_INSTRUCTIONS TO FOLLOW_
The lines that make up this material should each be returned exactly.

_RECORDS PROVIDED_
=== Section Start ===

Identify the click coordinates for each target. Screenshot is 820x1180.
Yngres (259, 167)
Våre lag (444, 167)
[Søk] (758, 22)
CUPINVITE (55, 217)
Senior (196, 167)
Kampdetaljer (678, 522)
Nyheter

=== Section End ===

_RESPONSE AREA_
Identify the click coordinates for each target. Screenshot is 820x1180.
Yngres (259, 167)
Våre lag (444, 167)
[Søk] (758, 22)
CUPINVITE (55, 217)
Senior (196, 167)
Kampdetaljer (678, 522)
Nyheter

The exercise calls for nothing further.